Students Spot Washing Machine App Flaw That Gives Out Free Cycles

UCSC students say that after reporting the bug months ago, they're still able to rack up unlimited free wash loads at their local laundromat.

Row of open laundromat washing machines
Source: Beatrice Preve via Alamy Stock Photo

Two students from the University of California at Santa Cruz (UCSC) discovered a security flaw within CSC ServiceWorks washing machines that allows for unlimited free laundry cycles.

The students, Alexander Sherbrooke and Iakov Taranenko, explained to TechCrunch that the bug allows for someone to send remote commands to the laundry machines. The vulnerability is in the API used by CSC Go, the CSC mobile app, which can be deceived into accepting commands because "security checks are done by the app on the user's device and are automatically trusted by CSC's servers."

The flaw was discovered when Sherbrooke was able to run a script of code with instructions for the machine to run a cycle even though there was $0 in his account. Much to his surprise, the laundry machine lit up, prompting the customer in question to push the start button for the cycle to begin.

But the students didn't stop there. Next, they added a hefty balance to their laundry accounts amounting to some several million dollars, which the CSC Go mobile app allowed.
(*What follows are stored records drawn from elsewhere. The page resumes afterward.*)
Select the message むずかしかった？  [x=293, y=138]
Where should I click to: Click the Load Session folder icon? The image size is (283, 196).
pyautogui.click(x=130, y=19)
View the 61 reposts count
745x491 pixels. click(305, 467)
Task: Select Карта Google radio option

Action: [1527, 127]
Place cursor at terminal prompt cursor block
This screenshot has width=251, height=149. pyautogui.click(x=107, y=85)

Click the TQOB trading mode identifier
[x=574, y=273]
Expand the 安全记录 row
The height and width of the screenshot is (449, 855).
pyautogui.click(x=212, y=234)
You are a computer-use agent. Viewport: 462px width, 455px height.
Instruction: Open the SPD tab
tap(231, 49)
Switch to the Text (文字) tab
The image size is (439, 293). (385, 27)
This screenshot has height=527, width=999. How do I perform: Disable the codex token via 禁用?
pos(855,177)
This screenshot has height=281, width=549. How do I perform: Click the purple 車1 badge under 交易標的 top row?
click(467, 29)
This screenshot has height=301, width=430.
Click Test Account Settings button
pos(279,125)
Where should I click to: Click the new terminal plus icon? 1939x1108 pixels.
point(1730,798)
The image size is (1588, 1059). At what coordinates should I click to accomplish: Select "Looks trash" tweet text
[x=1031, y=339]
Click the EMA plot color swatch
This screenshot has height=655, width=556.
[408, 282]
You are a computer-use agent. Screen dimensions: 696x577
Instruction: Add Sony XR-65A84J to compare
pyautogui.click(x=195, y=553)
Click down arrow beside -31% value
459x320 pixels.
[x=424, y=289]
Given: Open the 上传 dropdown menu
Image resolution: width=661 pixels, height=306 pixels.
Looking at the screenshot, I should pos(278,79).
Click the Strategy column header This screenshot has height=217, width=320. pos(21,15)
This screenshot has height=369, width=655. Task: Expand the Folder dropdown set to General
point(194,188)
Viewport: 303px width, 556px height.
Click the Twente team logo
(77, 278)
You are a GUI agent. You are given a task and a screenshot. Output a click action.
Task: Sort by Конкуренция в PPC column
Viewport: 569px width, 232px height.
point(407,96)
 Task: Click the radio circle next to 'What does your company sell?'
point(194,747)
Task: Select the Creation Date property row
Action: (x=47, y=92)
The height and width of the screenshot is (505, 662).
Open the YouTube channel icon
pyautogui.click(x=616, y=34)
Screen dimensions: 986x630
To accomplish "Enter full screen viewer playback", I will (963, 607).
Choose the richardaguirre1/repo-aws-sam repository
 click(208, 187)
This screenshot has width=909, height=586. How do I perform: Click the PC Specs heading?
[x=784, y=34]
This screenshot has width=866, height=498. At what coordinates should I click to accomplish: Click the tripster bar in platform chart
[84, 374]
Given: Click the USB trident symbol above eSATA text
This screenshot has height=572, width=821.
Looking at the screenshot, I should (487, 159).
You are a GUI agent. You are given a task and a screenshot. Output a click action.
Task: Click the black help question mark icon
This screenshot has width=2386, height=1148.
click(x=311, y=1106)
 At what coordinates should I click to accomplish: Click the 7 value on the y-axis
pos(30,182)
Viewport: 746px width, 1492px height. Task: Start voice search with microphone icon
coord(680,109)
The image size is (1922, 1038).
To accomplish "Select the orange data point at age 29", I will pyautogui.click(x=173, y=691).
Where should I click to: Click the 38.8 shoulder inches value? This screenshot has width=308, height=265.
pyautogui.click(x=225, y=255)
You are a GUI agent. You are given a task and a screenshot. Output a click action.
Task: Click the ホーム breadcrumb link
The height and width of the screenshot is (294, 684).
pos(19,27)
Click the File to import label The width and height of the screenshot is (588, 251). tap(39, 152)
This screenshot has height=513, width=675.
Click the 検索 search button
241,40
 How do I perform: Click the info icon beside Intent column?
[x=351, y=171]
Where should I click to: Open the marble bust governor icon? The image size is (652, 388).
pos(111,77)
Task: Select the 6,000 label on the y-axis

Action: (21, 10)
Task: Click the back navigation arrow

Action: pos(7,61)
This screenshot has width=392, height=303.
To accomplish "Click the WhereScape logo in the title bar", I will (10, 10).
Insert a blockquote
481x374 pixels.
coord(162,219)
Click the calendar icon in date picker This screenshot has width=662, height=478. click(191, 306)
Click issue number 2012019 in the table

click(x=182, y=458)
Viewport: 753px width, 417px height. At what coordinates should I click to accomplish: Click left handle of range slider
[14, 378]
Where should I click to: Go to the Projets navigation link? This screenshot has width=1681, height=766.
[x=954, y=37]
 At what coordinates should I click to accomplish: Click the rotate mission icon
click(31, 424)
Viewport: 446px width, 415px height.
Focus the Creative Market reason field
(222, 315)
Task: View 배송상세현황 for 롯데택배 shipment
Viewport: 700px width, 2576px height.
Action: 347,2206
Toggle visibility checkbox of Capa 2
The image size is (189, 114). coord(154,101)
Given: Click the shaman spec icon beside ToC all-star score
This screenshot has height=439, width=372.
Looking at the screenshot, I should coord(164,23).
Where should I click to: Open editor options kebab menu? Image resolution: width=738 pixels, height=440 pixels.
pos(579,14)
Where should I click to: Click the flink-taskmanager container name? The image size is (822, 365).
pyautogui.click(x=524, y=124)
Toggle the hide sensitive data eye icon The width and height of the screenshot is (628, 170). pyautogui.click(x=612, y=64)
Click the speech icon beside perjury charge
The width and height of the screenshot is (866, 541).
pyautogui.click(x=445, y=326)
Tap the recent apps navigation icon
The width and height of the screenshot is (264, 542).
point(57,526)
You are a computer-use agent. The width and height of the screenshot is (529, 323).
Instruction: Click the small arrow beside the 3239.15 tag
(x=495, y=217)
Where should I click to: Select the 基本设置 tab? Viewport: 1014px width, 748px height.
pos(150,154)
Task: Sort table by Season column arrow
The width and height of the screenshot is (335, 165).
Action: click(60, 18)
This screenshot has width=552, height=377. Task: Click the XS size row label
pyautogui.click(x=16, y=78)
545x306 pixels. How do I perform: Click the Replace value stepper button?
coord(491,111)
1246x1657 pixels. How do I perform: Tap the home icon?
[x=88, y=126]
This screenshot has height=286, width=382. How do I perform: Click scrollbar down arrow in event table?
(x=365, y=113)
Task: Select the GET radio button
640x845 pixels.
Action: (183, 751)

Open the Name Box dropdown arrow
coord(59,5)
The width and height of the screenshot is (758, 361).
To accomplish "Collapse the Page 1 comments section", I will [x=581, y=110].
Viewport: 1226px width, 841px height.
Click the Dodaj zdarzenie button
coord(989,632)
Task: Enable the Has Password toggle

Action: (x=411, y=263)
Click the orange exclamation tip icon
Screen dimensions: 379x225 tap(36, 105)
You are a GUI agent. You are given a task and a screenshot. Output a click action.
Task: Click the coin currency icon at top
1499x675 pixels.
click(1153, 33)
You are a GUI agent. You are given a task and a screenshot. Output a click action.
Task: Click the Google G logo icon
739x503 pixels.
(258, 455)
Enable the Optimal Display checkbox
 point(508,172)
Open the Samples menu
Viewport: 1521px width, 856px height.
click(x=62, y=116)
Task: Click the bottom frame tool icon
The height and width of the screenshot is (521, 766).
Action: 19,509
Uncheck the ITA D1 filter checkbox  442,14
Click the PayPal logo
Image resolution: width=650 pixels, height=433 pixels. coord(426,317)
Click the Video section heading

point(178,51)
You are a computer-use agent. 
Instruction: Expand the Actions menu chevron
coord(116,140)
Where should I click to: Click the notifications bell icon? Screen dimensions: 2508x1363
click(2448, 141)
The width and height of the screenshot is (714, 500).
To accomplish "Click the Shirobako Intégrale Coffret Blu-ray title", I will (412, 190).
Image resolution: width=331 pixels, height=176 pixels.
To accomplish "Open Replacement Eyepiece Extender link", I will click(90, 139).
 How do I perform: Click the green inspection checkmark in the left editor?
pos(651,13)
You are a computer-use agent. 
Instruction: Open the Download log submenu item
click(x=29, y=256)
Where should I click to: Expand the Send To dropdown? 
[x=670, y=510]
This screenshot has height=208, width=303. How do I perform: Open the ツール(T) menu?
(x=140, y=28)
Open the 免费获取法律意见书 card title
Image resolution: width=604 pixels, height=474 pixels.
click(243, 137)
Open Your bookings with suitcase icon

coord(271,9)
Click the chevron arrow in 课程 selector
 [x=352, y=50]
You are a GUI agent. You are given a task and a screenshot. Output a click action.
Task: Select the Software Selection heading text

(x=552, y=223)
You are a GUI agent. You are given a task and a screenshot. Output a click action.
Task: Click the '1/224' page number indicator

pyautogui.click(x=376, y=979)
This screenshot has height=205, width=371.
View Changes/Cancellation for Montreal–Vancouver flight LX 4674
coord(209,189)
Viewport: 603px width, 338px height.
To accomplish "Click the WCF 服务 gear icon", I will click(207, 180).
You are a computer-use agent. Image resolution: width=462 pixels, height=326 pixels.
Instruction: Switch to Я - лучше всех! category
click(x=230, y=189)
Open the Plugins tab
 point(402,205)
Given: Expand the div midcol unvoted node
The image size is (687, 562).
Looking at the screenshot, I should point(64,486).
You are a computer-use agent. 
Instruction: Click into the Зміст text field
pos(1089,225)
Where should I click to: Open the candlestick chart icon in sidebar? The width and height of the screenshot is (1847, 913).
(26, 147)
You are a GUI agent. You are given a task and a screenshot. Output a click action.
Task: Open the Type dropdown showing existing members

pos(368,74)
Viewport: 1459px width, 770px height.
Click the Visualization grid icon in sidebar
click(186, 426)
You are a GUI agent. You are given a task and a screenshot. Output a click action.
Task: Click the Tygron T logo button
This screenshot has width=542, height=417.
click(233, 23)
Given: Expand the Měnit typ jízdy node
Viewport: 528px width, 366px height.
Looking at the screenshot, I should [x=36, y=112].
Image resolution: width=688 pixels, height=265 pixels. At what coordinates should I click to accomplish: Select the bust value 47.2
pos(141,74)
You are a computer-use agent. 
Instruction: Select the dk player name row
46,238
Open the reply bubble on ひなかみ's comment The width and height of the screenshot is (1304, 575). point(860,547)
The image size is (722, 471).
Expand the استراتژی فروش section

Sherbrooke and Taranenko contacted CSC ServiceWorks — which doesn't have a page devoted to security and reporting bugs — through its online contact form in January of this year but never received a response. Calling the company led to the same brick wall.

Now, months later, having waited longer than the three months that researchers usually grant vendors to fix their vulnerabilities before telling the world, the pair is going into more detail about their findings. 

Dark Reading reached out to CSC ServiceWorks for comment but has not yet received a response.

On May 20, Sherbrooke and Taranenko submitted a blog post to Slug Security in what is described as a "more technical continuation" of the interview they did with TechCrunch. 

The students said they waited so long to report the bug because they wanted to make sure they were going about the process correctly.

"We don't want a multi-million dollar company throwing a lawsuit at us because we didn’t report it," they said. The UCSC students even received the help of Carnegie Mellon University's CERT Coordination Center to contact the vendor but the vendor "didn't even visit CERT's portal to view the message."

After the students reported their findings, CSC wiped their multimillion-dollar account balance, but the vulnerabilities still remain unfixed.

"Worst-case scenario, people can easily load up their wallets and the company loses a ton of money," Taranenko said. "Why not spend a bare minimum of having a single monitored security email inbox for this type of situation?"